### 任务
根据下面关于 TPC-H 的页面正文作答：
(a) 该基准测试模拟的是什么？
(b) 使用参数 -s 100 时，会为表 'lineitem' 生成多少行？
(c) 表 region 按哪一列排序（ORDER BY）？

### 页面正文
TPC-H (1999)
一个流行的基准测试,模拟批发供应商的内部数据仓库。数据存储在第三范式表示中,需要在查询运行时进行大量连接。尽管其年代久远且假设数据均匀且独立分布不切实际,但TPC-H 仍然是迄今为止最流行的OLAP基准测试。
参考文献
- TPC-H
- 用于决策支持和网络商务的新型TPC基准测试 (Poess 等人,2000)
- TPC-H 分析:从有影响力的基准测试中获得的隐藏信息和经验教训 (Boncz 等人),2013
- 量化 TPC-H 阻塞点及其优化 (Dresseler 等人),2020
首先,检出 TPC-H 存储库并编译数据生成器
git clone https://github.com/gregrahn/tpch-kit.git
cd tpch-kit/dbgen
make
然后,生成数据。参数-s
指定比例因子。例如,使用-s 100
,将为表'lineitem'生成6亿行。
./dbgen -s 100
现在在 ClickHouse 中创建表
CREATE TABLE nation (
n_nationkey Int32,
n_name String,
n_regionkey Int32,
n_comment String)
ORDER BY (n_regionkey, n_name);
CREATE TABLE region (
r_regionkey Int32,
r_name String,
r_comment String)
ORDER BY (r_name);
CREATE TABLE part (
p_partkey Int32,
p_name String,
p_mfgr String,
p_brand String,
p_type String,
p_size Int32,
p_container String,
p_retailprice Decimal(15,2),
p_comment String)
ORDER BY (p_mfgr, p_brand, p_type, p_name);
CREATE TABLE supplier (
s_suppkey Int32,
s_name String,
s_address String,
s_nationkey Int32,
s_phone String,
s_acctbal Decimal(15,2),
s_comment String)
ORDER BY (s_nationkey, s_address, s_name);
CREATE TABLE partsupp (
ps_partkey Int32,
ps_suppkey Int32,
ps_availqty Int32,
ps_supplycost Decimal(15,2),
ps_comment String)

### 所给数据
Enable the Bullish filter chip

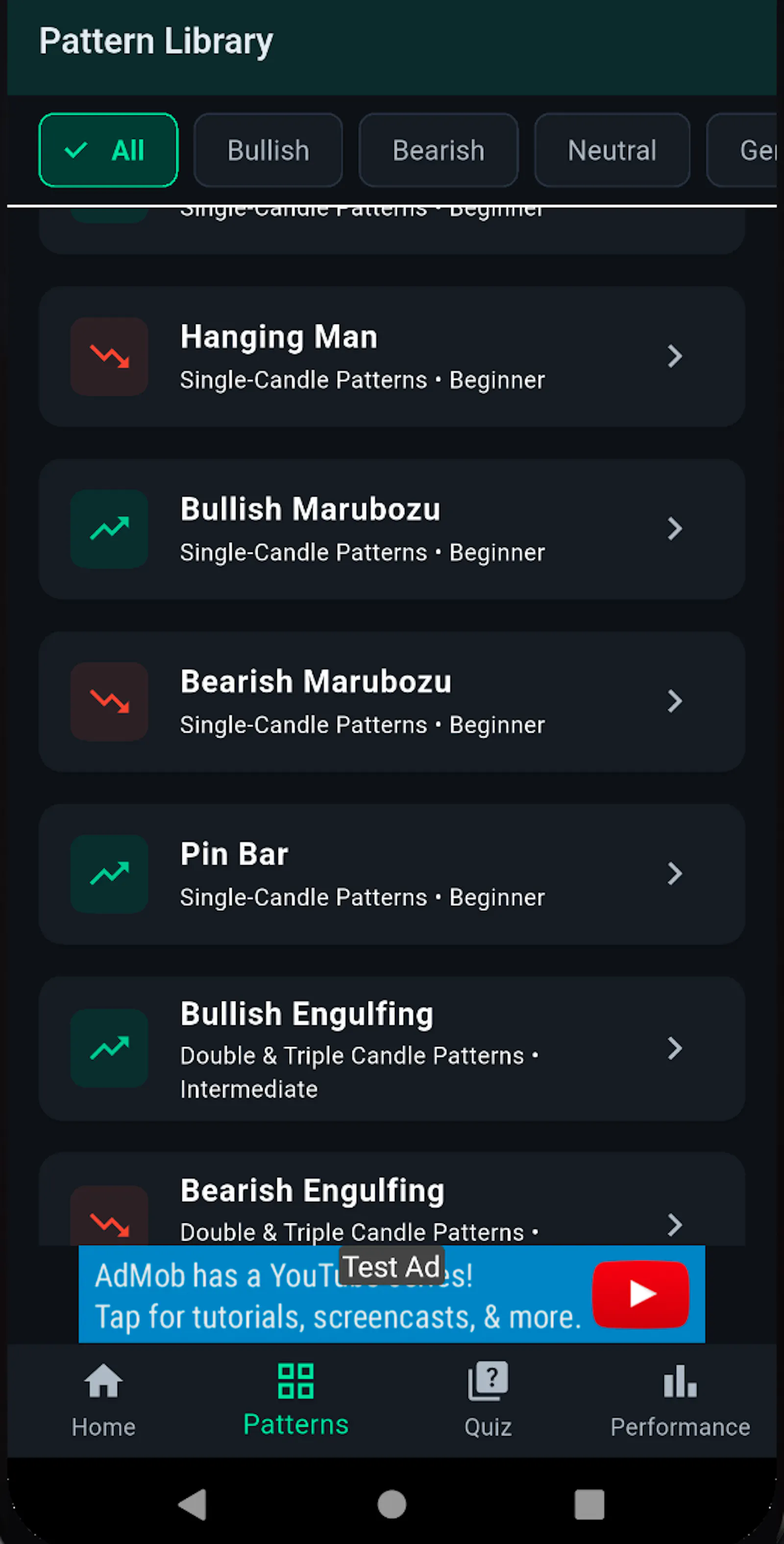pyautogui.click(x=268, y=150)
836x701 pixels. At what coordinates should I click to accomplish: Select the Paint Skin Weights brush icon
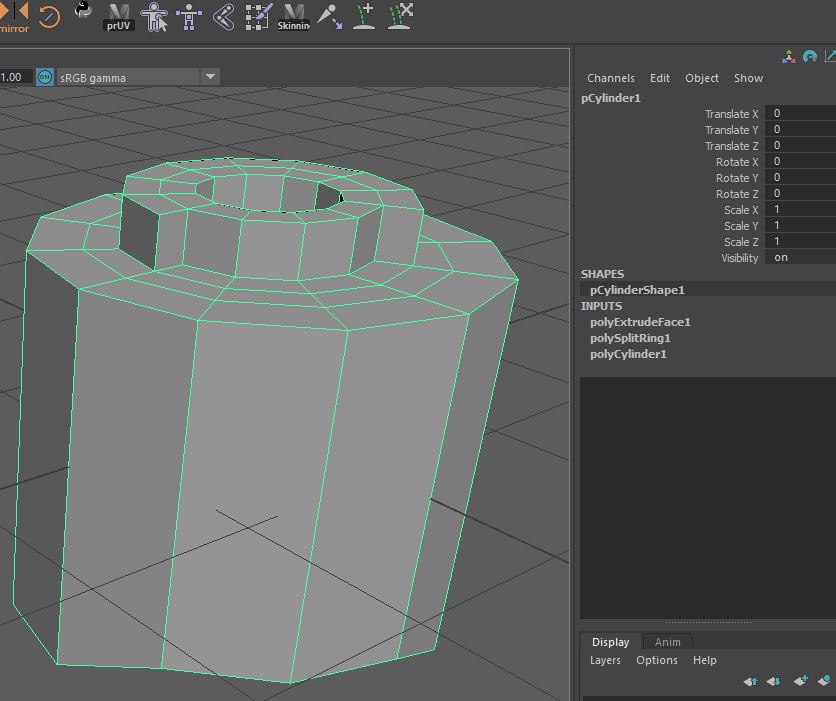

### 书面回答
(a) 批发供应商的内部数据仓库。
(b) 6亿行。
(c) r_name。